* _Requirement_
Please repeat everything from the line containing "Identify the location of translate-icon." down to the line containing "The height and width of the screenshot is (502, 640).", swapping "coordinates" for "position" and changing nothing else.

* _Listed entries_
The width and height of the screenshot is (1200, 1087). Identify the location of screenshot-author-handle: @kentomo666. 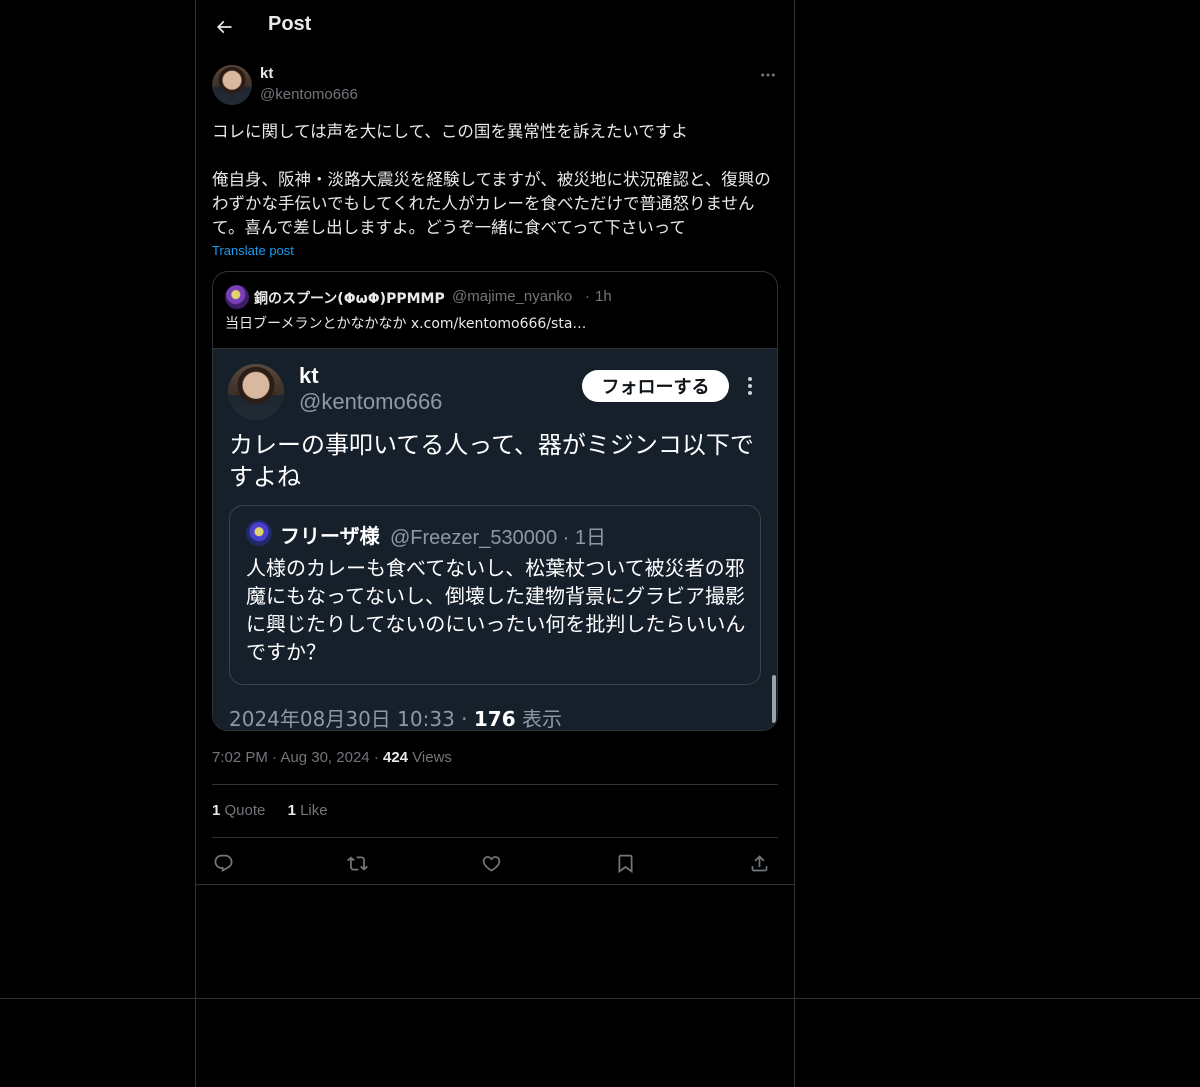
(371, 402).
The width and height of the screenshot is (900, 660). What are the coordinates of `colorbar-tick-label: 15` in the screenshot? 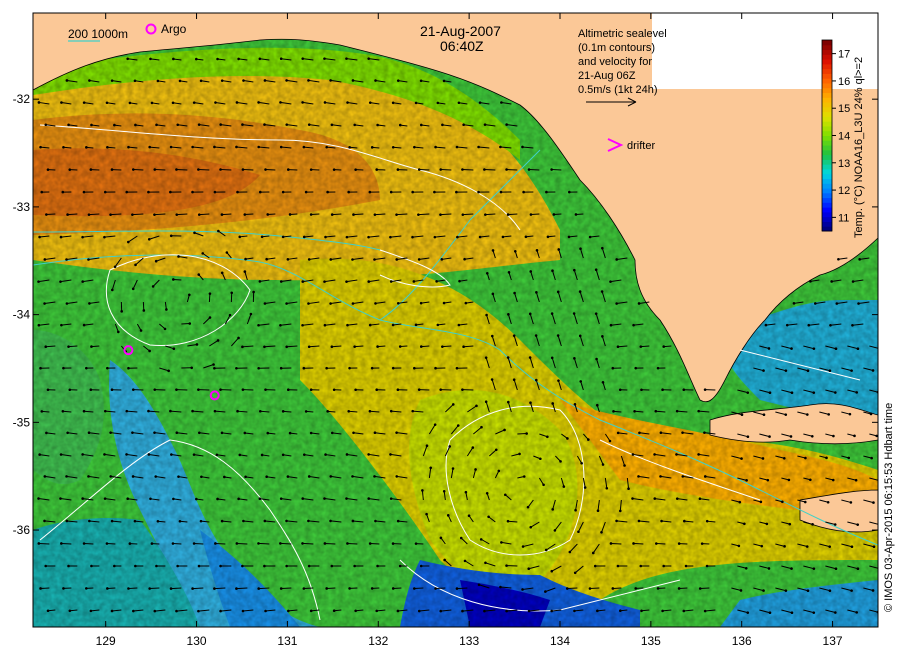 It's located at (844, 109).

--

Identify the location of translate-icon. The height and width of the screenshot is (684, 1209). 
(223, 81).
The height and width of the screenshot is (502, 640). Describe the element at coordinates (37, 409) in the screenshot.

...

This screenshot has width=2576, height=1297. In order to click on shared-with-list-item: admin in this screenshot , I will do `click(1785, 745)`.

* _Response_
Identify the location of translate-icon. The height and width of the screenshot is (684, 1209). 
(223, 81).
The height and width of the screenshot is (502, 640). Describe the element at position (37, 409) in the screenshot.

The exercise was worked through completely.